[Opening Data to use section]

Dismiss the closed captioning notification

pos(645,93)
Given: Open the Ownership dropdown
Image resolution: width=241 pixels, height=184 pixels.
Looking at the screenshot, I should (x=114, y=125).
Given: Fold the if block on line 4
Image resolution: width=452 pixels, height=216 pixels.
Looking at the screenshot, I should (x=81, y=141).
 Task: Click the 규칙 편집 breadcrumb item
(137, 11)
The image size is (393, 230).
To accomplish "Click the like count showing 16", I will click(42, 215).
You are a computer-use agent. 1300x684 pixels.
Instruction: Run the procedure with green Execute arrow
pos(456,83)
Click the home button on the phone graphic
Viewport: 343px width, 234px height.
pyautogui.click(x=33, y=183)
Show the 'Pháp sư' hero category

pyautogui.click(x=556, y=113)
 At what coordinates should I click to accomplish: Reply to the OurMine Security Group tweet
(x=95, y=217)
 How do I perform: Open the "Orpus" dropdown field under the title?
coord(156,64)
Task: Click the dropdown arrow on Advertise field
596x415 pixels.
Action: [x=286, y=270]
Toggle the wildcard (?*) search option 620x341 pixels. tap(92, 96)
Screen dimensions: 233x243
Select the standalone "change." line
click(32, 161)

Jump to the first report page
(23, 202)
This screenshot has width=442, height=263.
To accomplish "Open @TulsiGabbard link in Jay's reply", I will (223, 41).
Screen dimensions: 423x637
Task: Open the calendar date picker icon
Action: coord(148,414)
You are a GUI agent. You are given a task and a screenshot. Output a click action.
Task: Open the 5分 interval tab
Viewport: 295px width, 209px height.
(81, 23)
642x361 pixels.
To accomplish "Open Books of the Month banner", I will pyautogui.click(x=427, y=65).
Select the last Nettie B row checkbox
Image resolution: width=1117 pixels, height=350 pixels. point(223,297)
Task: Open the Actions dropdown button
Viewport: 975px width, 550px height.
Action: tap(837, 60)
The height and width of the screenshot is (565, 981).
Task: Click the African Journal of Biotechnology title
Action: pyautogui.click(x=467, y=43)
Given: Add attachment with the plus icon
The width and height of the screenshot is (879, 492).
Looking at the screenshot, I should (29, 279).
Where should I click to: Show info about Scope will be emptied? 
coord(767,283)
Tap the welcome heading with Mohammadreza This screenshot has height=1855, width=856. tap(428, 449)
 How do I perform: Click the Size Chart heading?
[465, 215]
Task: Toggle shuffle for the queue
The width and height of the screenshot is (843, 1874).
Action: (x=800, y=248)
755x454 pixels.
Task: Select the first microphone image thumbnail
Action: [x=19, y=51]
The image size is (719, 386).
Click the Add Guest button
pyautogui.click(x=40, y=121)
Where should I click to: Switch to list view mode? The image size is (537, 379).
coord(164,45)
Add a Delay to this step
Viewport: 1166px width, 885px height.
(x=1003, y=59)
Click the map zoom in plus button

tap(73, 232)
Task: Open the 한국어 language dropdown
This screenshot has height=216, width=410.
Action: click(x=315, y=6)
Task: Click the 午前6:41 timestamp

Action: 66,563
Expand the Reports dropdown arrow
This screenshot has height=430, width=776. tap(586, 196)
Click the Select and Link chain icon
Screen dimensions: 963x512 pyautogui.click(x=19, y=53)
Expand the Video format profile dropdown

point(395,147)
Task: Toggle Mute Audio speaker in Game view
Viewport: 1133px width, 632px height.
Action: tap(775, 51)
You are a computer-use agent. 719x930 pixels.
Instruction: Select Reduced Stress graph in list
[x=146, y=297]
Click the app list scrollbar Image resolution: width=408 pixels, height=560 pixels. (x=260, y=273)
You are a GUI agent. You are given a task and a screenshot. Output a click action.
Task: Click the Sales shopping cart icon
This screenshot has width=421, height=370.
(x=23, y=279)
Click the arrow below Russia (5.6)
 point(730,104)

[Closing Data to use section]

• _Aim of the exercise_: What is needed is a word-for-word restatement of all the data.

• _Problem solution_:
Dismiss the closed captioning notification

pos(645,93)
Given: Open the Ownership dropdown
Image resolution: width=241 pixels, height=184 pixels.
Looking at the screenshot, I should (x=114, y=125).
Given: Fold the if block on line 4
Image resolution: width=452 pixels, height=216 pixels.
Looking at the screenshot, I should (x=81, y=141).
 Task: Click the 규칙 편집 breadcrumb item
(137, 11)
The image size is (393, 230).
To accomplish "Click the like count showing 16", I will click(42, 215).
You are a computer-use agent. 1300x684 pixels.
Instruction: Run the procedure with green Execute arrow
pos(456,83)
Click the home button on the phone graphic
Viewport: 343px width, 234px height.
pyautogui.click(x=33, y=183)
Show the 'Pháp sư' hero category

pyautogui.click(x=556, y=113)
 At what coordinates should I click to accomplish: Reply to the OurMine Security Group tweet
(x=95, y=217)
 How do I perform: Open the "Orpus" dropdown field under the title?
coord(156,64)
Task: Click the dropdown arrow on Advertise field
596x415 pixels.
Action: [x=286, y=270]
Toggle the wildcard (?*) search option 620x341 pixels. tap(92, 96)
Screen dimensions: 233x243
Select the standalone "change." line
click(32, 161)

Jump to the first report page
(23, 202)
This screenshot has width=442, height=263.
To accomplish "Open @TulsiGabbard link in Jay's reply", I will (223, 41).
Screen dimensions: 423x637
Task: Open the calendar date picker icon
Action: coord(148,414)
You are a GUI agent. You are given a task and a screenshot. Output a click action.
Task: Open the 5分 interval tab
Viewport: 295px width, 209px height.
(81, 23)
642x361 pixels.
To accomplish "Open Books of the Month banner", I will pyautogui.click(x=427, y=65).
Select the last Nettie B row checkbox
Image resolution: width=1117 pixels, height=350 pixels. point(223,297)
Task: Open the Actions dropdown button
Viewport: 975px width, 550px height.
Action: tap(837, 60)
The height and width of the screenshot is (565, 981).
Task: Click the African Journal of Biotechnology title
Action: pyautogui.click(x=467, y=43)
Given: Add attachment with the plus icon
The width and height of the screenshot is (879, 492).
Looking at the screenshot, I should (29, 279).
Where should I click to: Show info about Scope will be emptied? 
coord(767,283)
Tap the welcome heading with Mohammadreza This screenshot has height=1855, width=856. tap(428, 449)
 How do I perform: Click the Size Chart heading?
[465, 215]
Task: Toggle shuffle for the queue
The width and height of the screenshot is (843, 1874).
Action: (x=800, y=248)
755x454 pixels.
Task: Select the first microphone image thumbnail
Action: [x=19, y=51]
The image size is (719, 386).
Click the Add Guest button
pyautogui.click(x=40, y=121)
Where should I click to: Switch to list view mode? The image size is (537, 379).
coord(164,45)
Add a Delay to this step
Viewport: 1166px width, 885px height.
(x=1003, y=59)
Click the map zoom in plus button

tap(73, 232)
Task: Open the 한국어 language dropdown
This screenshot has height=216, width=410.
Action: click(x=315, y=6)
Task: Click the 午前6:41 timestamp

Action: 66,563
Expand the Reports dropdown arrow
This screenshot has height=430, width=776. tap(586, 196)
Click the Select and Link chain icon
Screen dimensions: 963x512 pyautogui.click(x=19, y=53)
Expand the Video format profile dropdown

point(395,147)
Task: Toggle Mute Audio speaker in Game view
Viewport: 1133px width, 632px height.
Action: tap(775, 51)
You are a computer-use agent. 719x930 pixels.
Instruction: Select Reduced Stress graph in list
[x=146, y=297]
Click the app list scrollbar Image resolution: width=408 pixels, height=560 pixels. (x=260, y=273)
You are a GUI agent. You are given a task and a screenshot. Output a click action.
Task: Click the Sales shopping cart icon
This screenshot has width=421, height=370.
(x=23, y=279)
Click the arrow below Russia (5.6)
 point(730,104)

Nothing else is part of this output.